Hi, kamu sudah lapor SPT Pajak belum? Pelaporan surat pemberitahuan (SPT) pajak penghasilan (PPh) untuk wajib pajak orang pribadi (WP OP) akan jatuh tempo pada 31 Maret 2019 lho, sementara untuk wajib pajak badan akan jatuh tempo pada 30 April 2019.
Menurut Direktur Penyuluhan, Pelayanan dan Humas Ditjen Pajak Kemekeu Hestu Yoga Saksama yang dilansir dari kompas.com (27/2), hingga Senin, 25 Februari 2019 baru 1,2 juta wajib pajak saja yang melaporkan SPT PPh mereka melalui e-filling, padahal tahun ini ada 17,6 juta wajib pajak yang seharusnya melaporkan SPT.

Maka dari itu Direktorat Jenderal Pajak (Ditjen) Kementerian Keuangan (Kemenkeu) mengimbau agar masyarakat, baik wajib pajak orang pribadi maupun badan usaha untuk menuntaskan pelaporan SPT sesegera mungkin sebelum jatuh tempo.
Denda bagi Wajib Pajak yang Telat atau Tidak Melapor SPT Pajak
Sanksi bagi wajib pajak yang telat atau tidak melaporkan SPT Tahunan tertuang dalam UU Ketentuan Umum Perpajakan (KUP). Pada pasal 7 ayat 1 UU KUP, dijabarkan besaran denda untuk setiap jenis pelaporan pajak (SPT).
Untuk SPT Masa Pajak Pertambahan Nilai (PPN), besaran denda yang ditetapkan sebesar Rp500.000 per masa pajak. Sementara denda untuk SPT masa lainnya sebesar Rp100.000 per masa pajak.
SPT Masa adalah SPT yang dilaporkan pada masa tertentu atau bulanan. Ada sembilan jenis SPT Masa, yakni PPh Pasal 21, PPh Pasal 22, PPh Pasal 23, PPh Pasal 25, PPh Pasal 26, PPh Pasal 4 ayat 2, PPh Pasal 15, PPN dan PPnBM, dan Pemungut PPN.

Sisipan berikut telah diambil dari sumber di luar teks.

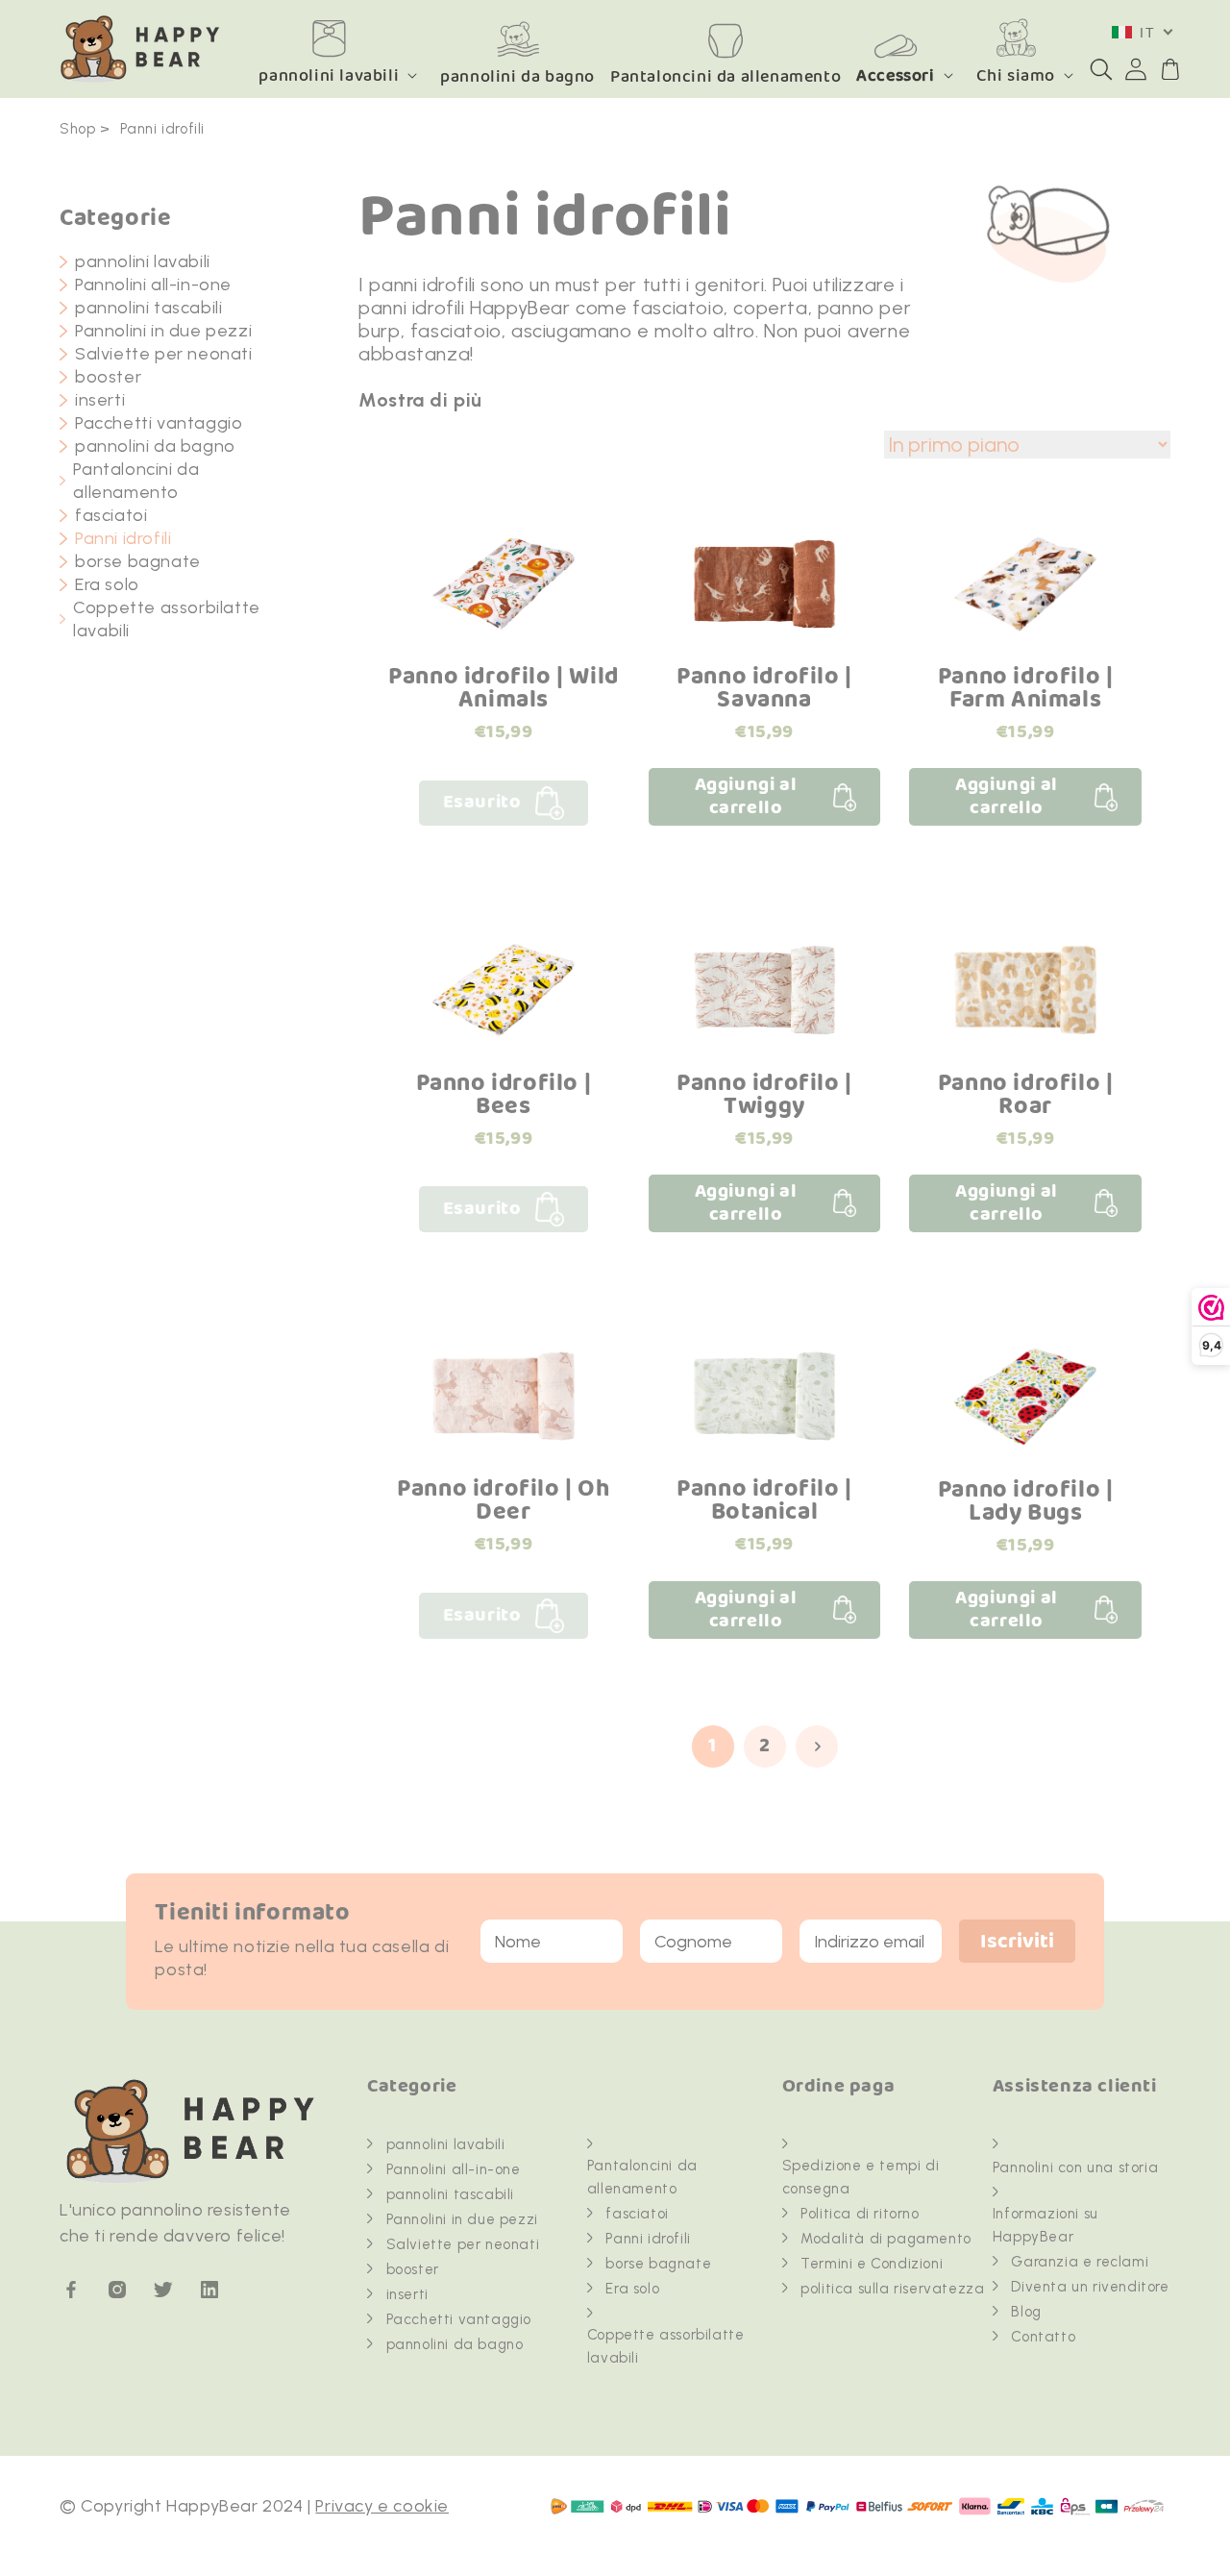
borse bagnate (138, 561)
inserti (100, 399)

Selanjutnya, denda untuk SPT Tahunan, SPT yang digunakan untuk pelaporan tahunan, besaran denda untuk orang pribadi dipatok Rp100.000 per tahun pajak. Sedangkan, denda SPT Tahunan Badan sebesar Rp1 juta per tahun pajak.
Pengecualian Denda
Tapi, tidak semua wajib pajak dikenakan denda telat atau tidak melapor SPT pajak. Berdasarkan Peraturan Menteri Keuangan No. 9/2018 tentang perubahan atas PMK No. 243/2014 Tentang Surat Pemberitahuan (SPT). Ada delapan jenis wajib pajak yang tidak dikenai sanksi;
- Wajib pajak orang pribadi yang telah meninggal dunia
- Wajib pajak orang pribadi yang tidak memiliki kegiatan usaha atau pekerjaan bebas.
- Wajib pajak orang pribadi yang berstatus sebagai warga negara asing yang tidak tinggal lagi di Indonesia
- Bentuk usaha tetap yang tidak melakukan kegiatan lagi di Indonesia
- Bendahara yang tidak melakukan pembayaran lagi.
- Wajib pajak badan yang tidak melakukan kegiatan usaha lagi tetapi belum dibubarkan sesuai dengan ketentuan yang berlaku
- Wajib pajak yang terkena bencana, di mana diatur dengan Peraturan Menteri Keuangan.
- Wajib pajak lain karena kerusuhan massal, kebakaran, ledakan bom/aksi terorisme, perang antarsuku, kegagalan sistem informasi administrasi penerimaan negara, atau keadaan lain berdasarkan pertimbangan Dirjen Pajak.